Akyol Ankara'da Milli Eğitim Bakanlığına uğradım. İhraç edilme gerekçemizi ve ihraç listesine nasıl elendiğimizi öğrenmek istediğimi belirttim. Altıncı kattaki Teftiş Kurulu Başkanlığındaki ilgili yöneticiye yönlendirildim. Adım ve T.C. kimlik numaram alındı, başka bir birimden bilgiler alındı. Görüşme sonrasında bana söylenen isimlerimizin Zonguldak Valiliğinden ihraç listesine eklendi” sözleriyle öğrendiği bilgileri açıkladı.

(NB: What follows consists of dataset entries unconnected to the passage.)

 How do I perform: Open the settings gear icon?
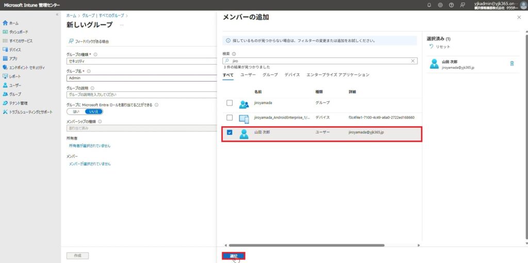440,5

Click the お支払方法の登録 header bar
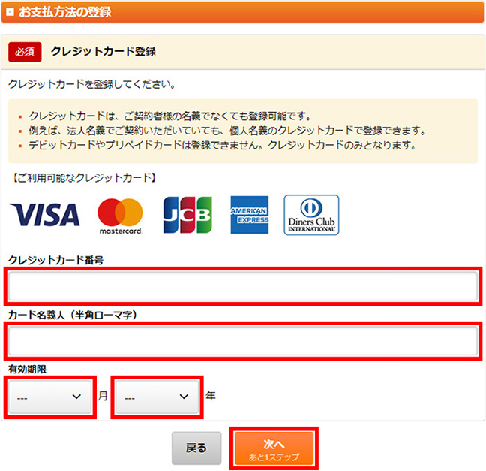(243, 12)
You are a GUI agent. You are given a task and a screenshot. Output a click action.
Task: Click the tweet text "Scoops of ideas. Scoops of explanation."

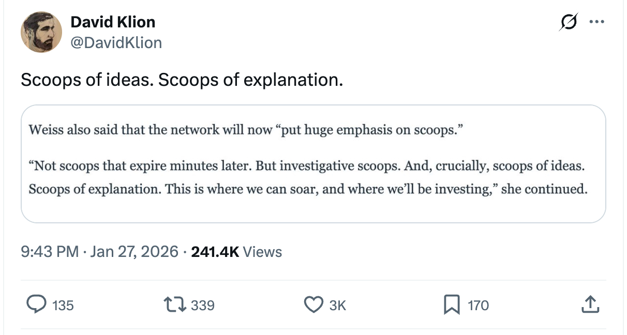click(x=182, y=80)
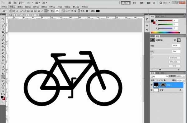Select the Type tool in toolbox
The width and height of the screenshot is (187, 123).
point(3,71)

Akyol açıklamasına şöyle devam etti:

 

“Bakanlık altıncı katından inerken soruyorum: Benim ve Çaycuma Baştemsilcimiz Gökhan Taner Günsan'ın ismi Zonguldak'ta ihraç listesine hangi gerekçelerle eklendi ve bu işlemlerde kimlerin dahli var? İhraç gerekçelerinin madde madde açıklanmasını bekliyoruz.

 

En başından bu yana söylüyoruz. İhraç edilmemiz Çaycuma’da yapılan, yapılmak istenen birçoğu da özellikle son bir yılda Türkiye gündemine oturan uygulamalardan ve tüm bunlara Eğitim Sen’in itiraz etmiş olmasından ayrı değildir. Cezalandırılmak istenen yürüttüğümüz sendikal eylem ve etkinliklerimizdir, özellikle Çaycuma’da laik ve bilimsel eğitimi kararlılıkla savunuyor olmamızdır. 

Çaycuma ve Zonguldak halkı ihraç edilmemizi kabul etmediğini kesintisiz süren dayanışmasıyla ve kısa bir sürede toplanan binlerce imzasıyla göstermiştir. Uğradığımız haksızlık yerel ve ulusal basındaki çok değerli yazarlar tarafından gündeme getirilmiştir. Toplumun her kesiminden, öğrenci velilerinden, öğretmenlerden, maarif müfettişlerinden, milli eğitim yöneticilerinden, milletvekillerinden, belediye başkanlarından, gazetecilerden, yazar ve şairlerden ihraç edilmemize tepki gelmiş ve göreve başlatılmamız talep edilmiştir. Herhangi bir suçlama yöneltilmeden, idari ve adli işlem yapılmadan, savunma hakkı bile tanınmadan kamu görevinden çıkarmak, hukuken en ağır yaptırımdır ve başta Anayasa ve yasalar olmak üzere hukuka, Türkiye’nin taraf olduğu uluslararası sözleşmelere aykırıdır. Bu hukuksuzluk sona ermeli ve biran önce görevimize iade edilmeliyiz.”

Geri döneceğiz ve hiçbir hukuksal dayanağı olmadan isimlerimizi belirleyip ihraç edilmemize neden olan mülki amirler ve yöneticilerin hukuk önünde hesap vereceğinden de en küçük bir şüphemiz yoktur.